Nach diesem gewissen Etwas sucht das Ig-Nobel Board of Governors – ein Komitee aus AIR-Redakteuren, echten Nobelpreisträgern und anderen Forschern – in den gut 10000 wissenschaftlichen Veröffentlichungen, die jährlich aus aller Herren Länder an das närrische Gremium herangetragen werden. „ Jeder kann jeden für einen Ig-Nobelpreis nominieren, selbst Eigenvorschläge sind zulässig“, sagt Abrahams und berichtet von norwegischen Wissenschaftlern. Sie legten ihre Studien zum Thema „ Auswirkungen von Bier, Saurer Sahne und Knoblauch auf den Appetit von Blutegeln“ selbst vor und wurden prompt mit dem Ig-Nobelpreis für Biologie belohnt. Wer nun letztlich die glücklichen zehn Sieger sind, das entscheidet das Board zusammen mit einem Passanten, der zur Stunde der Endabstimmung zufällig am Redaktionshaus vorbeiläuft.

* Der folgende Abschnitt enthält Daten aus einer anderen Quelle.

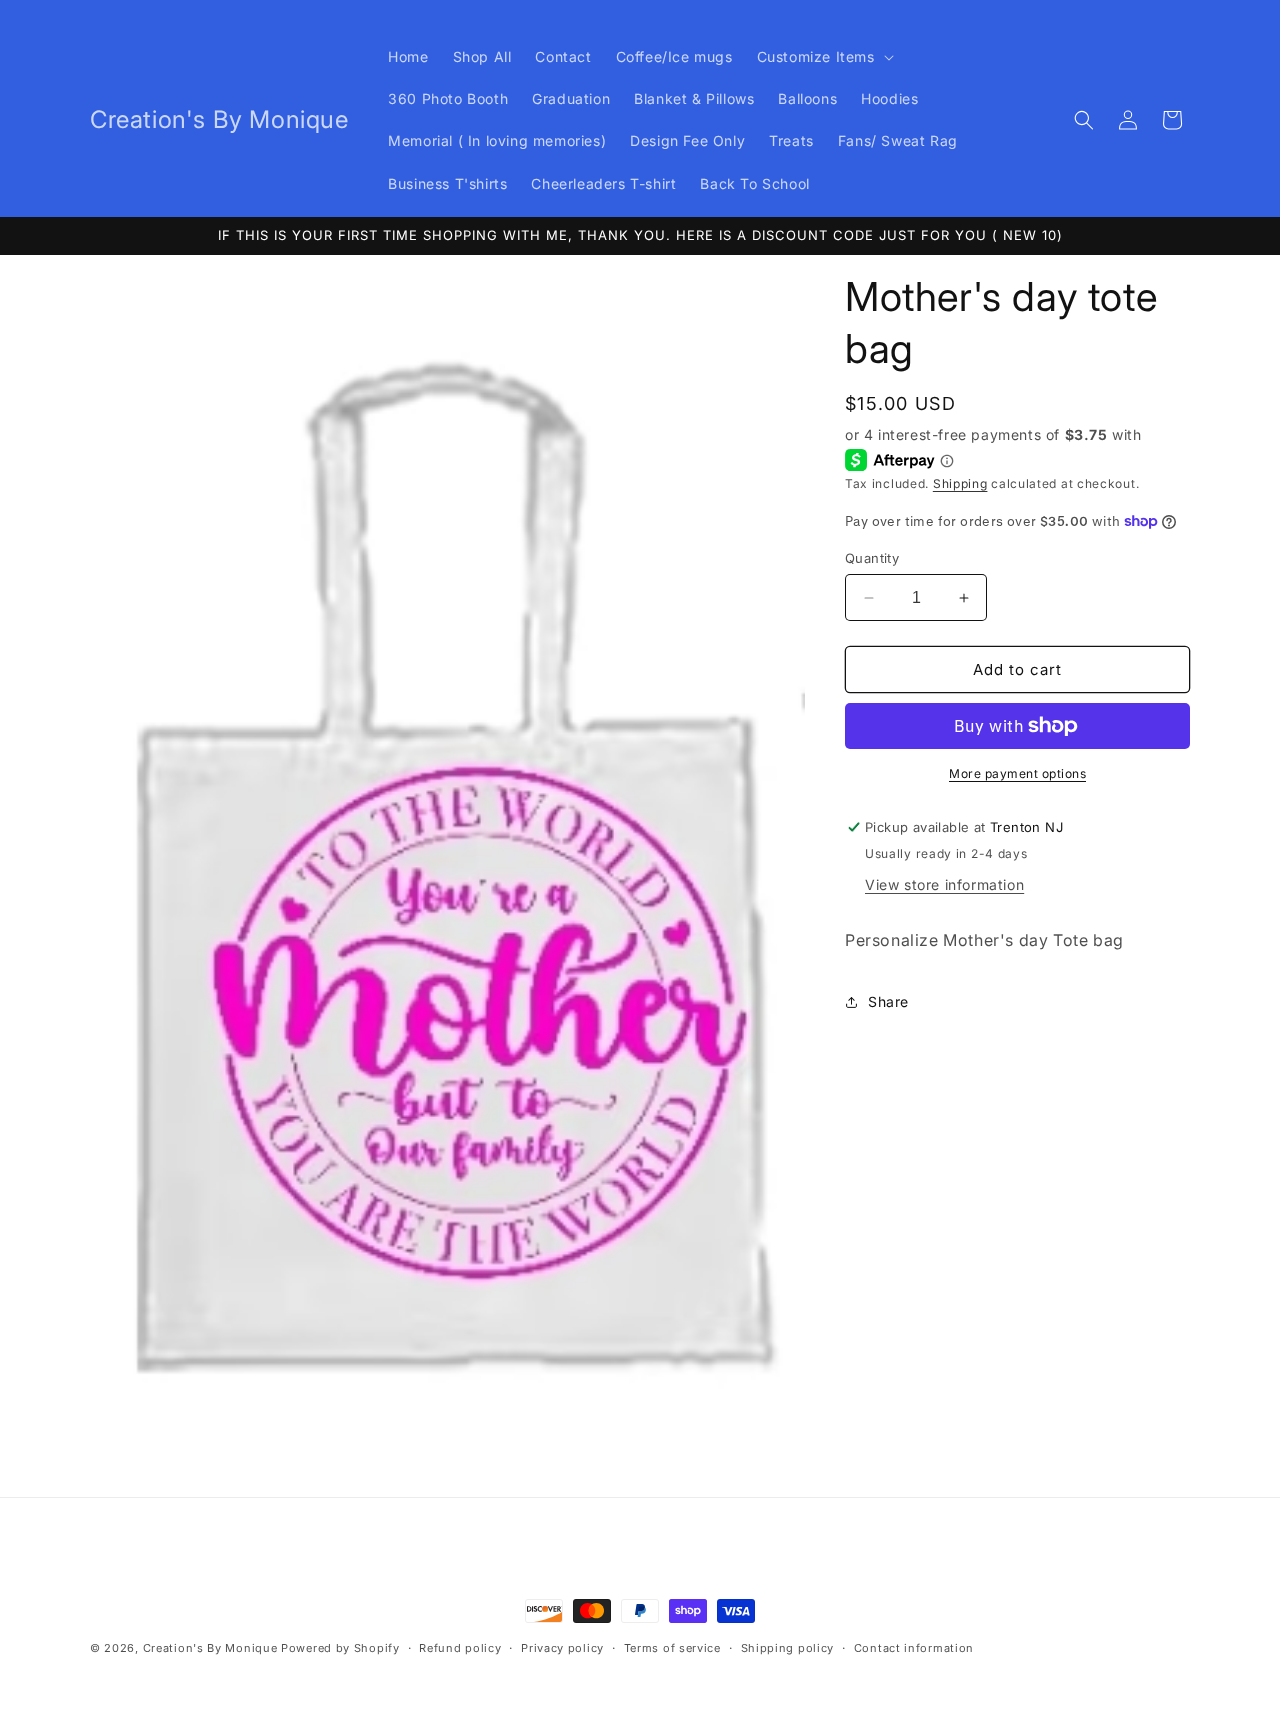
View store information (944, 884)
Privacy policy (562, 1648)
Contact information (914, 1648)
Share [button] (888, 1001)
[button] (823, 57)
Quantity (872, 558)
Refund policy (460, 1648)
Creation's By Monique (210, 1648)
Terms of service (672, 1648)
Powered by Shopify (340, 1648)
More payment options (1017, 773)
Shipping (960, 483)
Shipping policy (788, 1648)
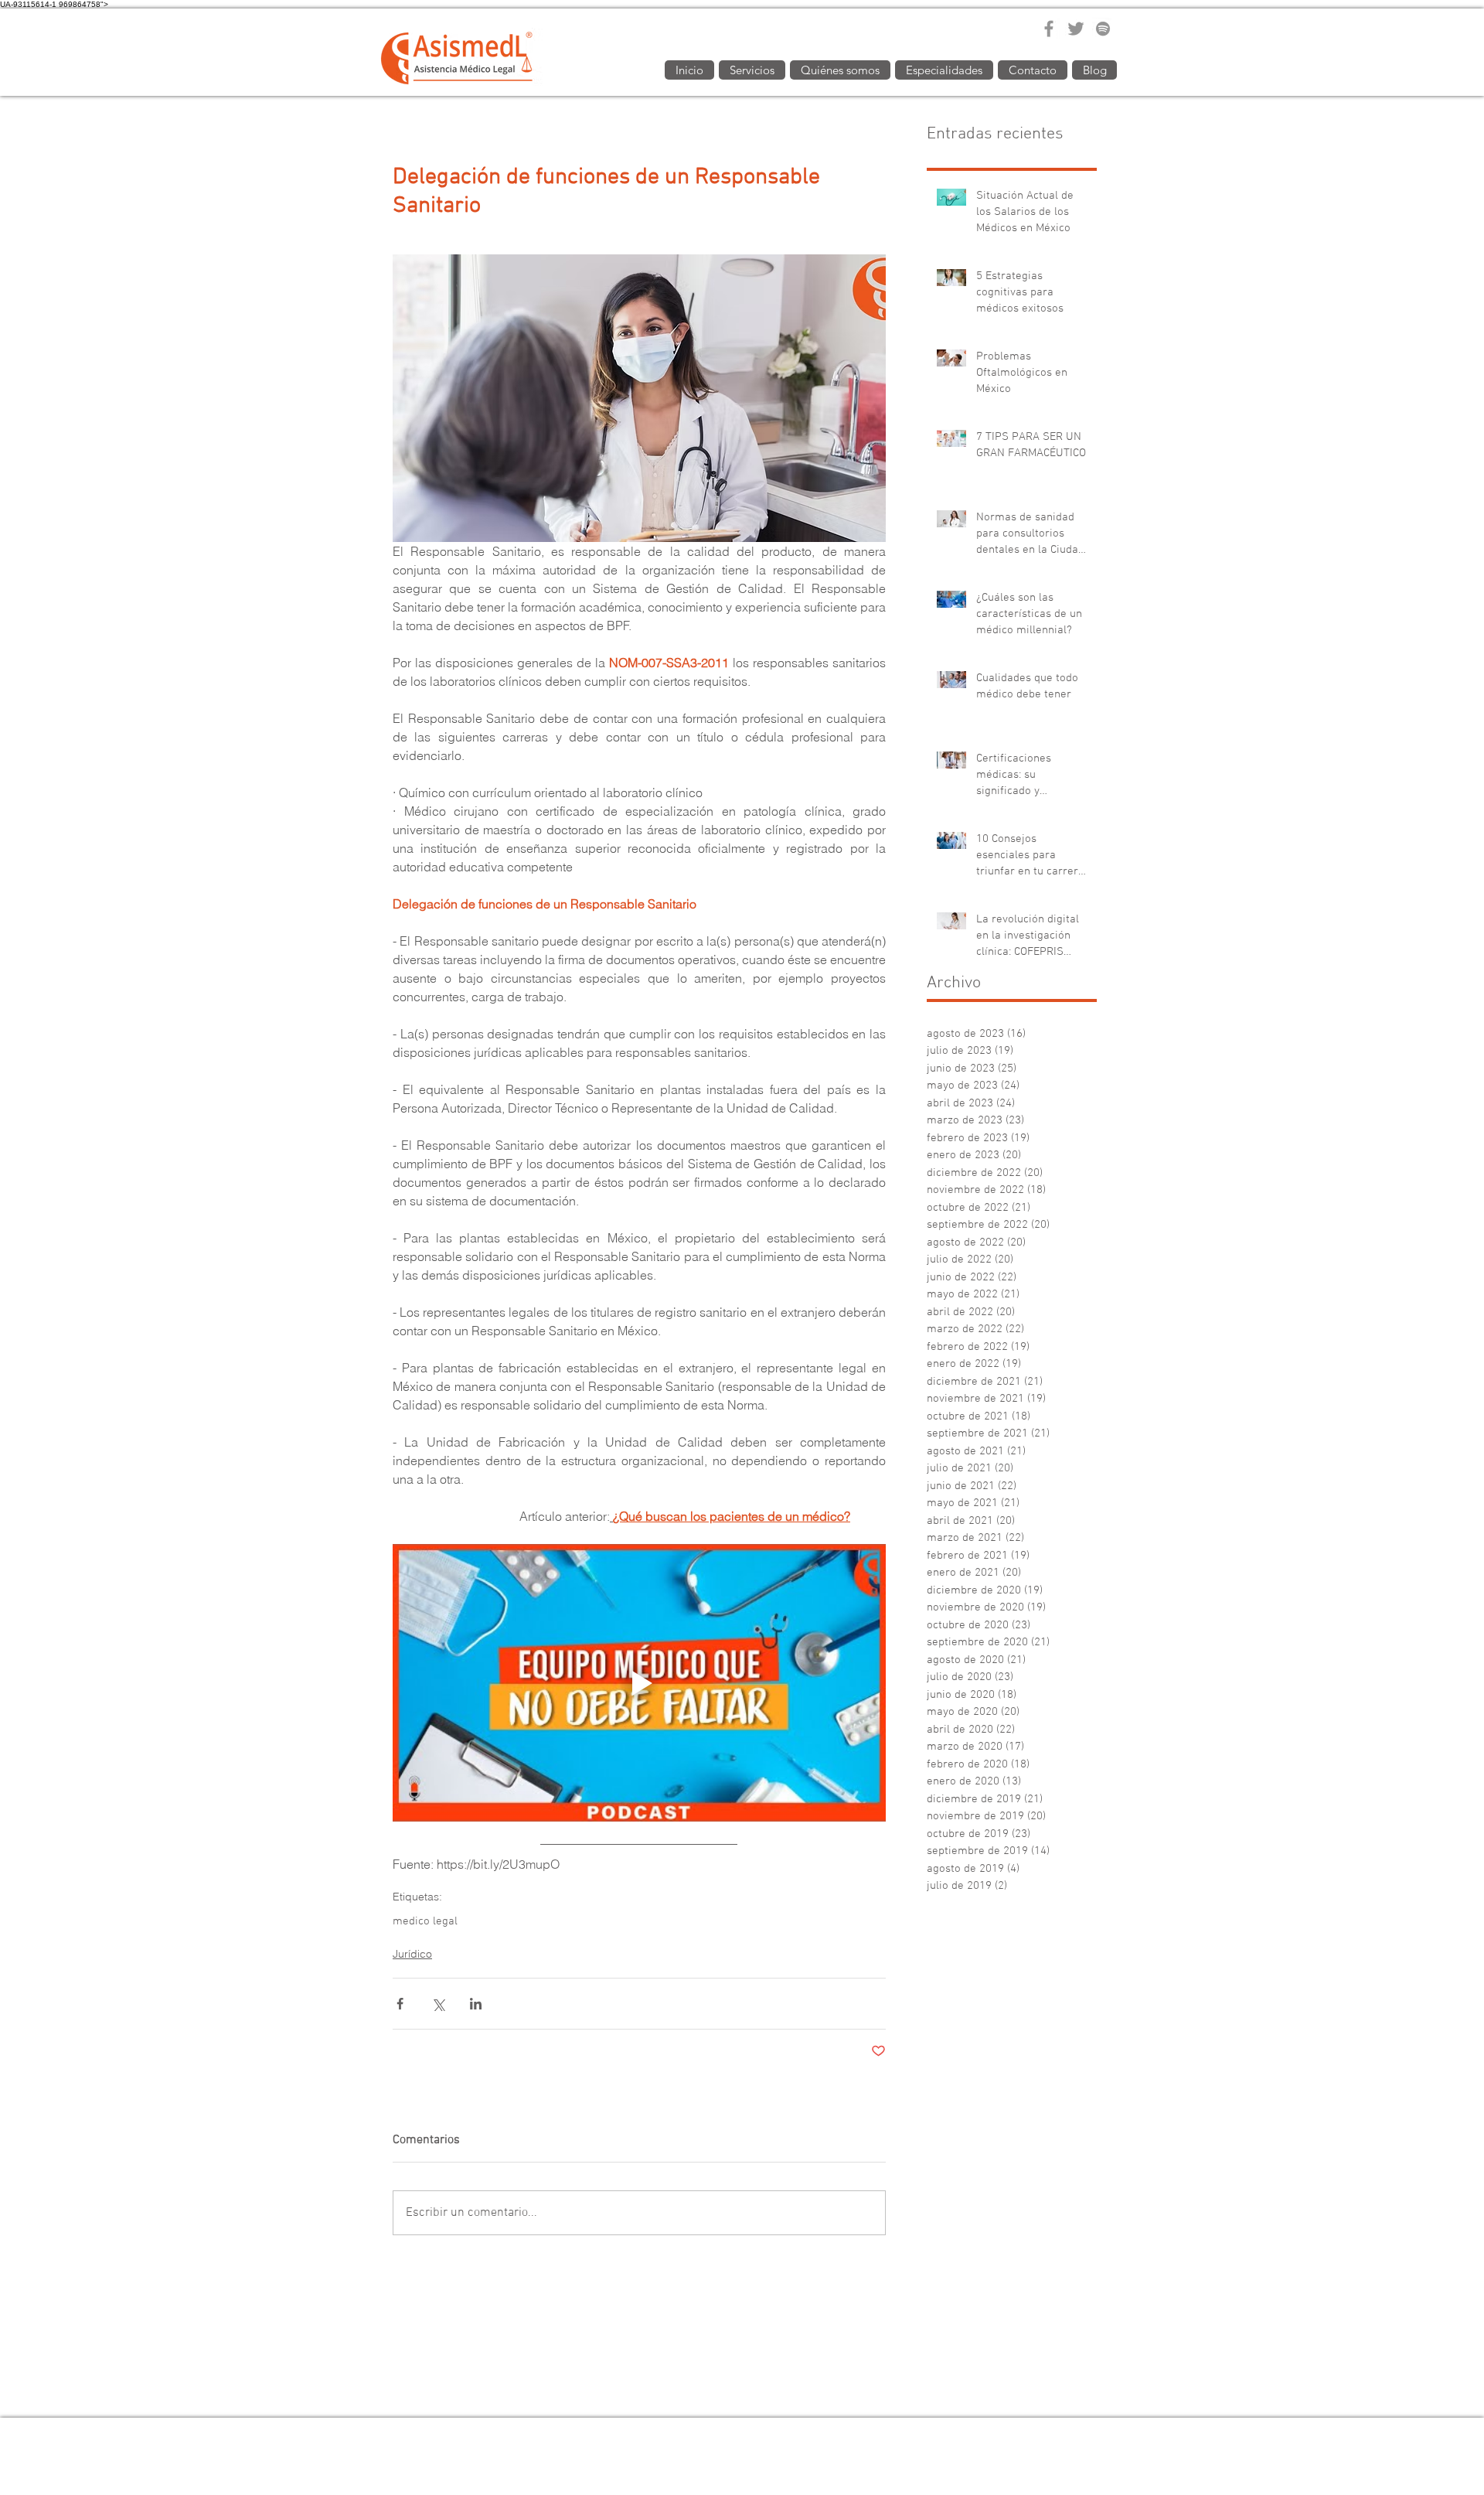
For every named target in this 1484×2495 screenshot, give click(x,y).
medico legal (425, 1921)
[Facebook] (1049, 28)
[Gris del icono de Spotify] (1103, 28)
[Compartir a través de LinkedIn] (475, 2003)
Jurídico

„Wissenschaft ist Spaß und Ernst zu gleich“, kommentiert Ig-Veteran und Nobelpreisträger William Lipscomb. „Unsere Zeremonie sorgt dafür, daß die Wissenschaft mehr Aufmerksamkeit erhält. Auch die schlechte Wissenschaft“, schmunzelt Lipscomb und nennt als Beispiel die letztjährigen Ig-Nobelpreisträger für Pädagogik: das Kansas Board of Education. Es verbannte die Darwinsche Evolutionstheorie aus den Lehrplänen für die Schulen des US-Bundesstaats Kansas.

Doch für einige Menschen ist der Schalk im Nacken der Ig-Veranstalter einfach zu respektlos. So bekam Abrahams bitterböse Briefe von den treuen Anhängern des Wissenschaftlers Jacques Benveniste, Ig-Laureat für Chemie 1998: Bereits sieben Jahre zuvor hatte der Franzose den Preis für seine Entdeckung bekommen, daß Wassermoleküle ein Gedächtnis haben sollen. Die Weiterführung dieser Idee – Wassermoleküle können ihre Informationen über Telefon und Internet weiterleiten – brachte dem Forscher die erneute Nominierung. „Wir wurden aufgefordert, Benveniste doch einen richtigen Nobelpreis zu geben“, erinnert sich Abrahams.

Deutsche Wissenschaftler wurden bisher nur in Zusammenhang mit ihrer Veröffentlichung im New England Journal of Medicine ausgezeichnet. Doch dafür waren es gleich 48 auf einmal: Gemeinsam mit 972 anderen Forschern erhielten sie 1993 den Ig-Literatur-Nobelpreis für ihren Fachartikel, der 100mal mehr Autoren als Seitenzahlen aufzuweisen hatte. Über ihre Reaktion auf den Preis ist leider nichts bekannt. Es wird sich zeigen, wer in Cambridge am 5. Oktober dieses Jahres den meisten Humor besitzt. Das Motto dieses Jahres wird „Intelligenz“ sein. Ein dickes Fell sollten die Kandidaten auf jeden Fall mitbringen – allein schon wegen der Papierflugzeuge.